[Задание] Переведите на английский язык следующее предложение из приведённого текста: «Бетанкур навестил меня 31-го числа; его узнал я, понял, что он приехал проститься, и слезы показались у меня на глазах».

[Приведённый текст]
Между тем начальник мой со свитой совсем собрался в Петербург. Одного в пустом доме нельзя было меня оставить. На общем, совете с братом положено на другой же день, 30-го, перевезти бренное тело мое в наемную квартиру, к священнику Покровской церкви, на Большой Покровской улице. Ужасные мучения вынес я в этот Александров день: инженеры давали Бетанкуру прощальный обед, у него же самого наверху; полицеймейстер Смирнов хотел тоже подслужиться и привел музыкантов, которые загремели у меня под самыми окнами. Бетанкур в туже секунду велел прогнать их. И действительно, сильные звуки для расслабленных нервов — пытка. Пришедши почти в себя, я, говорят, завопил нечеловеческим голосом. Пока солнце не село, уложили меня в четвероместную карету и вместе с братом потащили вверх на гору. Тряская езда была для меня новою казнью; я не понимал, чего от меня хотят, что творят со мною, и жалобно выл. Бетанкур навестил меня 31-го числа; его узнал я, понял, что он приехал проститься, и слезы показались у меня на глазах. Чтобы успокоить меня, сказал он, что поручил меня попечениям рядом живущей со мною человеколюбивой баронессы Моренгейм, тещи барона Боде. Если б я и понял его, то мало был бы утешен, ибо к этой даме не чувствовал ни малейшей симпатии. 1-го сентября чуть свет уехал он.

Выздоровление не вдруг превращается в приятное чувство: надобно сперва пройти через тоску, действие безмерной слабости. Я, бывало, не смел глаза закрыть: страшные чудовища, которые иногда являют фантасмагорические представления, ничто перед теми, которые мне мерещились. На другие страдания я жаловаться не смею: — они были мне полезны; сильный переворот в составе моем взволновал, расшевелил в нём всё дурное и выбросил наружу; все тело мое покрылось нарывами, которые совершенно очистили во мне кровь.

Мне, впрочем, было хорошо: со мною был брать мой, которого хотя всякий день куда-нибудь звали обедать, во который остальное время от меня не отлучался. Человеколюбивой Моренгейм я в глаза не видал; попечения её обо мне ограничивались присылкою жиденького супа с кухни своей. За то другая женщина, русская, игуменья, часто навещала меня; я не гнал её уже прочь, а с наслаждением внимал речам её, проникнутым христианскою нежностью. Я не дожидался совета её, чтобы 14-го сентября, в день Воздвижения Креста, через силу отправиться в церковь и причаститься Св. Тайн. Не покидая жизни, а возвращаясь к ней, и в здравом смысле, хотел я очиститься святыми дарами. По совершении сего, вдруг так быстро стали приходить ко мне силы, без помощи лекарств, даже подкрепительных, о коих давно уже я слышать не хотел, что брат мой, не находи более присутствие свое для меня необходимым, через два дня, 16-го числа, отправился в обратный путь.

[Собранные данные]
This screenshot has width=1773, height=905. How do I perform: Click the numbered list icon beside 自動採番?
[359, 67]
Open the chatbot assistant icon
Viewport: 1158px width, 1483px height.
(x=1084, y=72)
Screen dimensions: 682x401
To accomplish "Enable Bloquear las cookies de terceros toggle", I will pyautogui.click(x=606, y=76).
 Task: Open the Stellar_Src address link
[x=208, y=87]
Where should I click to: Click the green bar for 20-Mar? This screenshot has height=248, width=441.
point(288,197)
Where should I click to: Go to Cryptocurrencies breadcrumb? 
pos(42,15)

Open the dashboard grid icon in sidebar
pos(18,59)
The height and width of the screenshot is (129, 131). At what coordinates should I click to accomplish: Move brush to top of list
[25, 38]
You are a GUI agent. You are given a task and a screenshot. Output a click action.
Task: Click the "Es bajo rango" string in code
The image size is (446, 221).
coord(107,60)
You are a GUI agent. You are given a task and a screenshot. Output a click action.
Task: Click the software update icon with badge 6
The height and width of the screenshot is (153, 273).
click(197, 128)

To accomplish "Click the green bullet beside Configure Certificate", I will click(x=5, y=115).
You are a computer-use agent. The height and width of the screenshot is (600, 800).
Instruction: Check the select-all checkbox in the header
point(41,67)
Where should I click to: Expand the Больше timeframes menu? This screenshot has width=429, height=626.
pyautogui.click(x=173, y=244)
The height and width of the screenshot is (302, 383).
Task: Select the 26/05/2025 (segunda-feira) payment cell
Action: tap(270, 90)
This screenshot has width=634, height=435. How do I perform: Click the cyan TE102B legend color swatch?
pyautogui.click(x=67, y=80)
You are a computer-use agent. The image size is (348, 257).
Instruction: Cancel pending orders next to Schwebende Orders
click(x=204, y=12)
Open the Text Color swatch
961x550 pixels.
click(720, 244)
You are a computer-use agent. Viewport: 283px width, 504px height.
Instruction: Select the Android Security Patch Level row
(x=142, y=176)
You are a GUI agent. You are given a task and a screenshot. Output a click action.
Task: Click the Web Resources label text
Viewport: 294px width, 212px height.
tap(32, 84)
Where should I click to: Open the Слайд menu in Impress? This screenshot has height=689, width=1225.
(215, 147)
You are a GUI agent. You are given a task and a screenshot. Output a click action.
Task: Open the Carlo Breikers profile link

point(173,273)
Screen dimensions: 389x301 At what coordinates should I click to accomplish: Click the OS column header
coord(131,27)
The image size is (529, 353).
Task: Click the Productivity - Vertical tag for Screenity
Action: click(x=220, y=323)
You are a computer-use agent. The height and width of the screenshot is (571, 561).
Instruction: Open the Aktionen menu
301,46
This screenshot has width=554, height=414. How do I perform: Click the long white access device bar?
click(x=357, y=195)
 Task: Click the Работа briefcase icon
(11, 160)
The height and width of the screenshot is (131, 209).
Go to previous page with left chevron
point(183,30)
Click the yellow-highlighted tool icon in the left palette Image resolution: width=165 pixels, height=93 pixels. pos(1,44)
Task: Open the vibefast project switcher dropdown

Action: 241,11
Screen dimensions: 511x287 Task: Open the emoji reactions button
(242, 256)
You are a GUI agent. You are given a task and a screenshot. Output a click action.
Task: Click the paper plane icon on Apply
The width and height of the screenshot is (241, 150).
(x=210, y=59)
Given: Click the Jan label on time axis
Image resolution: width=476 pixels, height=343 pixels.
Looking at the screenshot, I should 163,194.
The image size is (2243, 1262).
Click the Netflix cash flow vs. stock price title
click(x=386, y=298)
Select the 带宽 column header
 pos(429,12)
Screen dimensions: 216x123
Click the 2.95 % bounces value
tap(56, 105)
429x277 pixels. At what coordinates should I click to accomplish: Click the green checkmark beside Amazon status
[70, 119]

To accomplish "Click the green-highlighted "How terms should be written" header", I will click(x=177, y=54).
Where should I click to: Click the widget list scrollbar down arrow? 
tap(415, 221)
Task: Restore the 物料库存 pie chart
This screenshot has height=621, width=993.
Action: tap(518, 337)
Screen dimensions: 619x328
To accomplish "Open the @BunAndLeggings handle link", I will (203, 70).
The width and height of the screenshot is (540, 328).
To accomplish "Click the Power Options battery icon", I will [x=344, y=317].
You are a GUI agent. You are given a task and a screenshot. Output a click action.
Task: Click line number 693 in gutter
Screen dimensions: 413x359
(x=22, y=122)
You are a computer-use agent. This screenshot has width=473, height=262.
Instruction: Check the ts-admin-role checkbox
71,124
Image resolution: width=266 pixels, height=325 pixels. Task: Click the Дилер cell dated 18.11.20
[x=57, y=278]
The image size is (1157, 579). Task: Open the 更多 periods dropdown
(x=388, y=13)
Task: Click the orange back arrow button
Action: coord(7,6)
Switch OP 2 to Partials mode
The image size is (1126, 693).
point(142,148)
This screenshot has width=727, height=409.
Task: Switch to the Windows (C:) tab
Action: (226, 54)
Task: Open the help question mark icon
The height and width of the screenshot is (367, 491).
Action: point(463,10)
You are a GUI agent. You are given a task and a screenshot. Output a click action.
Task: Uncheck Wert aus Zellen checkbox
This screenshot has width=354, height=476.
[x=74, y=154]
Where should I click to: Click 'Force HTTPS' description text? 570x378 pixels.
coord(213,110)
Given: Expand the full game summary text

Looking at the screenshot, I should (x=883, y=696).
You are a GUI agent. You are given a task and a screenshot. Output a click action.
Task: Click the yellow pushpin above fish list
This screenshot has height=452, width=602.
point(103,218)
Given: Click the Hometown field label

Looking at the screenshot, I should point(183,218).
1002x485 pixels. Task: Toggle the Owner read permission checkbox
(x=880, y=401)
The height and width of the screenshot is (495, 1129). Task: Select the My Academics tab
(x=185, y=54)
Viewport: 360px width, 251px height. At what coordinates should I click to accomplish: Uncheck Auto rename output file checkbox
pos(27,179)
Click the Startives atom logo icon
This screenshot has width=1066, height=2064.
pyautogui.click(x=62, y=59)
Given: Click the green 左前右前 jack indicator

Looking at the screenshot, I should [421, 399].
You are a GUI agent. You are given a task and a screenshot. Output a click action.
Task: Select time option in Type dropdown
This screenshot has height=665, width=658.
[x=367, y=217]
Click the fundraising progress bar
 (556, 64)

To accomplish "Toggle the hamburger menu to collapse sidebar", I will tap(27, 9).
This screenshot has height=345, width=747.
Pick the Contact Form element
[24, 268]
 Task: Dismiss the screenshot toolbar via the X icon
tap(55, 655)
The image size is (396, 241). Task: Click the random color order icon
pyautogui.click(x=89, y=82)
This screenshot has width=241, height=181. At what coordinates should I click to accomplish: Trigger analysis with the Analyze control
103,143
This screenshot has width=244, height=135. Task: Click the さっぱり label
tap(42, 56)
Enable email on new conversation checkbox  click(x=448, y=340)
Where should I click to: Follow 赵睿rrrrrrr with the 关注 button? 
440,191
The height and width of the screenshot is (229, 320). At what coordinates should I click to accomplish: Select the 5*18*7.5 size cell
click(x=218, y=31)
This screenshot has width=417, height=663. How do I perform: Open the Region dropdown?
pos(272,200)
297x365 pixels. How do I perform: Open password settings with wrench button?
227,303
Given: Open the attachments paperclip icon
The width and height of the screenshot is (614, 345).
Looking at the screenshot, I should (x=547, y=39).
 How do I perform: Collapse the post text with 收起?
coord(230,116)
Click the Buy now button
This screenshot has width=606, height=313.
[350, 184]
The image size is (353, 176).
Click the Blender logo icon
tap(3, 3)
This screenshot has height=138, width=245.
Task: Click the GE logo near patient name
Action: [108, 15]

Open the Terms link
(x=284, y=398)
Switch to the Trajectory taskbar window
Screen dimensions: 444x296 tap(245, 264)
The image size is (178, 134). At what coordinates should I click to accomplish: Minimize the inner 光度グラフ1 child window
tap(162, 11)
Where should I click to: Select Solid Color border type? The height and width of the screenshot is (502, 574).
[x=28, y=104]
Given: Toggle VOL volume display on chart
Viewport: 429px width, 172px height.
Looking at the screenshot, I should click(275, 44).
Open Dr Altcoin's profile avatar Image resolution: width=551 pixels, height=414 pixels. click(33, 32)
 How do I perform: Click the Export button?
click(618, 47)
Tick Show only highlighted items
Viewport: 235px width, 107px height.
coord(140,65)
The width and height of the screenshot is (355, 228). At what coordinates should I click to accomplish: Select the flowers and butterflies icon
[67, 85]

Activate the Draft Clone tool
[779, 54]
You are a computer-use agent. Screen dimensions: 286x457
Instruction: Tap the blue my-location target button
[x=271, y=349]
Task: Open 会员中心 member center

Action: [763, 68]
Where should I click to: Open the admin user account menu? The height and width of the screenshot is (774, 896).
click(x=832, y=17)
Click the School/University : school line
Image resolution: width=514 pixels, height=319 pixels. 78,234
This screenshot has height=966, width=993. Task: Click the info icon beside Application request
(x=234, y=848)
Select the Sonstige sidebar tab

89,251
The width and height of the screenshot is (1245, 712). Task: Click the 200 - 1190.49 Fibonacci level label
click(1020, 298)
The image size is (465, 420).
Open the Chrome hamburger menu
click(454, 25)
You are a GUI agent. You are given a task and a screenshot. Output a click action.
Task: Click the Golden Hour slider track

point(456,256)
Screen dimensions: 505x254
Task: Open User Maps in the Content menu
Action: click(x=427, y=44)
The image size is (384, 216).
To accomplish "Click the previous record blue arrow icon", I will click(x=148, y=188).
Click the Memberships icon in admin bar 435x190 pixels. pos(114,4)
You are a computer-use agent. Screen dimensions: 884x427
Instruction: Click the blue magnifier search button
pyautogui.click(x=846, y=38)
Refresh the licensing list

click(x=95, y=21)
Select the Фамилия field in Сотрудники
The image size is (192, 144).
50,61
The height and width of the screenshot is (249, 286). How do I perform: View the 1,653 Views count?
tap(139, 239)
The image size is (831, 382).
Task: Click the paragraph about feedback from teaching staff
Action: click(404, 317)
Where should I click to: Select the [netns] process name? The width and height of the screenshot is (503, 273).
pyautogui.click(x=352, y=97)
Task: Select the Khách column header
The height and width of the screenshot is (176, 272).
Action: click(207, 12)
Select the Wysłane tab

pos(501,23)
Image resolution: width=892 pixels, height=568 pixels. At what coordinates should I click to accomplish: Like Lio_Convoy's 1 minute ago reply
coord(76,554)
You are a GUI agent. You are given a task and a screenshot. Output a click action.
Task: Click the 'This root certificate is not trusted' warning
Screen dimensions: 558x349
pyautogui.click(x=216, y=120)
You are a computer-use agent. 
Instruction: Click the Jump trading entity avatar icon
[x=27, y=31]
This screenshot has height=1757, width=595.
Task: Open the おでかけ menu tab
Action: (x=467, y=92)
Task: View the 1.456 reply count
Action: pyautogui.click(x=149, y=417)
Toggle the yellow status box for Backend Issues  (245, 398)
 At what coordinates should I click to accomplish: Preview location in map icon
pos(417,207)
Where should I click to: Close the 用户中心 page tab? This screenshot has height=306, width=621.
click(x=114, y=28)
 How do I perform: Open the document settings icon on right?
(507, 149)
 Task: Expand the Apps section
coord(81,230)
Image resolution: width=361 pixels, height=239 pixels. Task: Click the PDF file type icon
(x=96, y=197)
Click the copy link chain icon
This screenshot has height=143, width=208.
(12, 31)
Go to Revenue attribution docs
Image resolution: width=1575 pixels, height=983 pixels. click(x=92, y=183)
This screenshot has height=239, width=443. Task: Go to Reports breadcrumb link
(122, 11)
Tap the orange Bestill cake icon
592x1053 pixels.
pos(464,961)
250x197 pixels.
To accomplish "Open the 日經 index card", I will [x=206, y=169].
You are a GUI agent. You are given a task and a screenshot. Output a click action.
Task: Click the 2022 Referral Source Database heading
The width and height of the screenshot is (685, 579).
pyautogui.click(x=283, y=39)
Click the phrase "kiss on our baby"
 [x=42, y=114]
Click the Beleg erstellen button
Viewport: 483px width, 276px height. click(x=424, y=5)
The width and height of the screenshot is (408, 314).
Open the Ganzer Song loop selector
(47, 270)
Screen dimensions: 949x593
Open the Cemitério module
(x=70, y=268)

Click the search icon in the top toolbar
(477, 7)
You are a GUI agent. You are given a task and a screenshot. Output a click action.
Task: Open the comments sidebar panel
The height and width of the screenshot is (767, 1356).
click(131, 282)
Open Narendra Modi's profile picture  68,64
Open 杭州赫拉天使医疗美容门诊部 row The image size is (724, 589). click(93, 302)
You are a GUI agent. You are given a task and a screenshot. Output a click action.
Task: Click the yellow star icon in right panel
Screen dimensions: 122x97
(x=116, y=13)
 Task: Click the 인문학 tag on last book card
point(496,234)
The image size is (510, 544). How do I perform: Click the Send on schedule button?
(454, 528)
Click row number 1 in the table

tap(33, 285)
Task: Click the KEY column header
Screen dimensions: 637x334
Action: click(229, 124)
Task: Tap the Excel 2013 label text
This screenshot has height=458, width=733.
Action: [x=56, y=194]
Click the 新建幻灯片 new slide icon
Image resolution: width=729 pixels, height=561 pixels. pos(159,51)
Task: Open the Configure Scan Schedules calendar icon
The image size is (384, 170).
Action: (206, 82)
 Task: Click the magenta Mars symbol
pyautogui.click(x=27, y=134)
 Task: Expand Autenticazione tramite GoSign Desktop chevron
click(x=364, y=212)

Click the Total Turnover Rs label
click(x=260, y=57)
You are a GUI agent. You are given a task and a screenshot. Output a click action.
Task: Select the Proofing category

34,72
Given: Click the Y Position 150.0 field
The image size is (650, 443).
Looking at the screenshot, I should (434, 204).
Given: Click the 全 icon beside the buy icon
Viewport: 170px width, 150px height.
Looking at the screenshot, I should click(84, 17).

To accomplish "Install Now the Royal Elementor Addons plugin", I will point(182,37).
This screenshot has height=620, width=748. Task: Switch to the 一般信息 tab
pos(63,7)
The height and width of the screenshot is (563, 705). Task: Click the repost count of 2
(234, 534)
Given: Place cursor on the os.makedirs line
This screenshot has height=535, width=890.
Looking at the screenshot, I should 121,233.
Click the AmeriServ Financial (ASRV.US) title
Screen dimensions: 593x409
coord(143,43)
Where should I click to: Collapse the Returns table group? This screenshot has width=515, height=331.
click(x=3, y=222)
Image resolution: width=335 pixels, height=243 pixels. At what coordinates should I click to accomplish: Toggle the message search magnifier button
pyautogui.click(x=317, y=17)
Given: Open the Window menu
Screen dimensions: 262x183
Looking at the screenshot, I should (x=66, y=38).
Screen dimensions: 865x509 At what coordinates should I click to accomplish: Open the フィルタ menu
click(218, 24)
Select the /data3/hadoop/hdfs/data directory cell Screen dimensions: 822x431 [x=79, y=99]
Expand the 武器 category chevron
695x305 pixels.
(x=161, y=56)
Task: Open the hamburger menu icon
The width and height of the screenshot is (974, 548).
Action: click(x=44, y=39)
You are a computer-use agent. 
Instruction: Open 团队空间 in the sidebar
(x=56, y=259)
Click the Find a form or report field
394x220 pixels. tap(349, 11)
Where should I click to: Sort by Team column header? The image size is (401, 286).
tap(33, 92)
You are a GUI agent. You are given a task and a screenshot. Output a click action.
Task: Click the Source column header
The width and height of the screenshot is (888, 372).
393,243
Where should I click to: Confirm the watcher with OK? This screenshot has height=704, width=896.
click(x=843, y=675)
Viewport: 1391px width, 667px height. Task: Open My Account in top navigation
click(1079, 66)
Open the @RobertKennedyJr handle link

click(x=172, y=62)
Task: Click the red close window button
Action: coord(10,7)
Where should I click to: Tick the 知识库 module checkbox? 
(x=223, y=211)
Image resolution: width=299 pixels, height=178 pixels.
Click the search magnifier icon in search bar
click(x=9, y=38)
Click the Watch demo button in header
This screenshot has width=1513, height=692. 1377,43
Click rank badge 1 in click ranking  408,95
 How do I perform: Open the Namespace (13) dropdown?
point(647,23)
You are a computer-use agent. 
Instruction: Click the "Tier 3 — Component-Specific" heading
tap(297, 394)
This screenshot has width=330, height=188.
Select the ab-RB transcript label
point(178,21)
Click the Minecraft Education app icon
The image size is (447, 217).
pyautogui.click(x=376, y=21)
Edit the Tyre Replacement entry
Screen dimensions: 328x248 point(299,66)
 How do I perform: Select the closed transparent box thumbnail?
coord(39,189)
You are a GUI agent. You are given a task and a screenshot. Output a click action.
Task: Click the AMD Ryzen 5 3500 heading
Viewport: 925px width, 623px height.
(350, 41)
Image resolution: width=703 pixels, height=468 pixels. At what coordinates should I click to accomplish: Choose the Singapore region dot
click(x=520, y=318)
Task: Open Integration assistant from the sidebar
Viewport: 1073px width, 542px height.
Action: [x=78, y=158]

[Результат выполнения] Betancourt visited me on the 31st; I recognized him, understood that he had come to say goodbye, and tears came to my eyes.